The overhelming majority of respondents agreed that physicians should completely inform patients about risks and benefits, never disclose confidential information and never tell a patient something untrue. While 66 percent agreed that all significant medical errors should be disclosed to affected patients, one third did not completely agree. Also, about one third did not agree that financial relationships with drug and device companies should always be disclosed. When asked about their own behavior in the preceding year, almost 20 percent admitted not fully disclosing a medical error for fear of being sued, 28 percent admitted revealing a patient's health information to an unauthorized person, and 11 percent responded that they had told a patient or the parent of a child something that was not true.
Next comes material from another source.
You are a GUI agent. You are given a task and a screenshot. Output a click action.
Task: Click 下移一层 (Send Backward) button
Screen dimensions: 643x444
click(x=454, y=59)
When demographic information was analyzed, women and members of minority groups traditionally under-represented in medicine were more likely than white males to indicate upholding Charter principles – something the authors note could reflect greater consciousness of the need to comply with professional standards among those groups. They also noted that admissions about not always telling the truth – which included describing a patient's prognosis in a more positive manner than was accurate – could reflect the complexities of modern medical practice and physicians' interpretation of what individual patients actually want or need to know.
"We need to encourage patients and their families to ask questions and make clear to their physicians the extent to which they desire full and open communications," says lead author Lisa Iezzoni, MD, MSc, director of the Mongan Institute at MGH and a professor of Medicine at Harvard Medical School (HMS). "Patients should feel free to ask about relationships their physicians might have with pharmaceutical or device companies, especially when new medications or procedures are being recommended; but most often the issues will involve the information patients want about their prognosis and other aspects of their health condition."
Campbell, an associate professor of Medicine at HMS, notes that survey responses may actually underestimate how frequently physicians fail to uphold accepted standards and adds that future studies should examine factors that underlie the attitudes and behaviors reported in this survey. Co-authors of the study – supported by a grant from the Institute on Medicine as a Profession – are Sowmya Rao, PhD, Catherine DesRoches, DrPh, and Christine Vogeli, PhD, all of the Mongan Institute for Health Policy at MGH when this paper was written.
Massachusetts General Hospital (www.massgeneral.org), founded in 1811, is the original and largest teaching hospital of Harvard Medical School. The MGH conducts the largest hospital-based research program in the United States, with an annual research budget of more than $750 million and major research centers in AIDS, cardiovascular research, cancer, computational and integrative biology, cutaneous biology, human genetics, medical imaging, neurodegenerative disorders, regenerative medicine, reproductive biology, systems biology, transplantation biology and photomedicine.